At each midpoint, check whether mid and its pair-neighbor hold equal values. If mid is even, its partner should be mid + 1; if mid is odd, its partner should be mid - 1. If the pairing holds, the single element is to the right; otherwise, it is to the left.

def single_non_duplicate(nums):
    lo, hi = 0, len(nums) - 1
    while lo < hi:
        mid = (lo + hi) // 2
        if mid % 2 == 1:
            mid -= 1
        if nums[mid] == nums[mid + 1]:
            lo = mid + 2
        else:
            hi = mid
    return nums[lo]

By snapping mid to an even index, we always compare the start of a would-be pair. If the pair is intact, the single element must be later in the array, so we jump past both elements with lo = mid + 2. Otherwise, the disruption is at or before mid, so we set hi = mid.

Complexity Analysis

Time: $O(\log n)$ for all variants. Each iteration halves the search space, so the number of iterations is at most ceil(log2(n)).

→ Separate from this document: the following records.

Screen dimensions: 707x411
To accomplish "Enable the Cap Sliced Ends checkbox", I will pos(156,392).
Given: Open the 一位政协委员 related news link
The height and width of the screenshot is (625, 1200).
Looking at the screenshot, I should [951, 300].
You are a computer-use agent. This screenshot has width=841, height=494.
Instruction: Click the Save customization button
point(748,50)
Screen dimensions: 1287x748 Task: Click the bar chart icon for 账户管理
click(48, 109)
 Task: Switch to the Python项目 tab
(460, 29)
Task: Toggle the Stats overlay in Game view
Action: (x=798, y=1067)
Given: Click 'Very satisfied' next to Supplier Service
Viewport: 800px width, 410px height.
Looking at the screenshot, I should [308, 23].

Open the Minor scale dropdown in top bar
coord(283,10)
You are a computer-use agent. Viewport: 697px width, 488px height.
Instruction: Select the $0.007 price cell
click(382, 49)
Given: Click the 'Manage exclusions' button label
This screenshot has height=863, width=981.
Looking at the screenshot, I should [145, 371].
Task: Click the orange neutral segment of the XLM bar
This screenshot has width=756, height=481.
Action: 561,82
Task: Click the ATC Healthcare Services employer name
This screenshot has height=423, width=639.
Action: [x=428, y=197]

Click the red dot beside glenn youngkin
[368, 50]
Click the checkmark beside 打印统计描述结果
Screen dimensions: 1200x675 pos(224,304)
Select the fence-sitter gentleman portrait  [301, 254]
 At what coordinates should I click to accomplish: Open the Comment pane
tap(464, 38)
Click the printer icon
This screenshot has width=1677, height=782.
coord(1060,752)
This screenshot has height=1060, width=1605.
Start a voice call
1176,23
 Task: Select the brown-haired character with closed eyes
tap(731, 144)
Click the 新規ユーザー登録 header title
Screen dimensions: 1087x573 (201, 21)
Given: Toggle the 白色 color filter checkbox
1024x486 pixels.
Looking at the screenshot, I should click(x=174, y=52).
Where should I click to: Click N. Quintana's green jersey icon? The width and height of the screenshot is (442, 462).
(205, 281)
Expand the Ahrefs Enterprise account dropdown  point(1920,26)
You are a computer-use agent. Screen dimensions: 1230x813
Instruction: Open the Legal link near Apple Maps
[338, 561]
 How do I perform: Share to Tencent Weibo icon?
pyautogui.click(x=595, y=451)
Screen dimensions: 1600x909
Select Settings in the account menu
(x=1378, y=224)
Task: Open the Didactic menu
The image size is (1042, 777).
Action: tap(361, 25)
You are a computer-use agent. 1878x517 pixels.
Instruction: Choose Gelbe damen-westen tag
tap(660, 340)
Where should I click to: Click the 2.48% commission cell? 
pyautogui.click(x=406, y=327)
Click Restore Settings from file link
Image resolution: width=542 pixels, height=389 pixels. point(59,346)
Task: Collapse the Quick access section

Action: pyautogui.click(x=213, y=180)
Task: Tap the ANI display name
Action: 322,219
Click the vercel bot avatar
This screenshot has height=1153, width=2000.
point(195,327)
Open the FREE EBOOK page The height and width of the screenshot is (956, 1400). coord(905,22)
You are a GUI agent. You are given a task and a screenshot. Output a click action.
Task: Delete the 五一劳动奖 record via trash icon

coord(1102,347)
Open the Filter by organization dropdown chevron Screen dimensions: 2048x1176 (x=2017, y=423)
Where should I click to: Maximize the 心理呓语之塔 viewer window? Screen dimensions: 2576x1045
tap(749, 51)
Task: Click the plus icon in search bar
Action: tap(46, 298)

Space: $O(1)$. Binary search uses only a constant number of variables regardless of input size. Recursive implementations use $O(\log n)$ stack space, but the iterative versions shown here avoid that.

Binary search is deceptively simple in concept, halve the search space and repeat, but the implementation details around loop conditions, boundary updates, and invariants are where most bugs hide. Master the two templates (exact search with lo <= hi, boundary search with lo < hi), commit to stating your invariant before you code, and the off-by-one errors will take care of themselves.

Recognizing this pattern

You're probably looking at classic binary search when:

• The input is a sorted array (or a sorted view of one), and you need a lookup, first/last index, or insertion point.
• You can phrase the question as "is the target here, to the left, or to the right?" at each midpoint.
• The problem asks for $O(\log n)$, and anything slower is unacceptable.
• You need an insertion index for an element not present (lower_bound / upper_bound semantics).

Common templates:

• Exact-match search (lo <= hi): return the matching index or -1; loop ends when lo > hi. Example: Binary Search.
• Lower bound (lo < hi): first index where nums[i] >= target; useful for "insert position" queries. Example: Search Insert Position.
• First and last occurrence: two boundary searches, one for the leftmost match and one for the rightmost. Example: Find First and Last Position of Element in Sorted Array.
• Search on a sorted matrix: treat the matrix as a flat sorted array and divmod the midpoint into (row, col). Example: Search a 2D Matrix.
• Peak finding on a unimodal array: compare nums[mid] with nums[mid+1] to decide which half contains the peak. Example: Find Peak Element.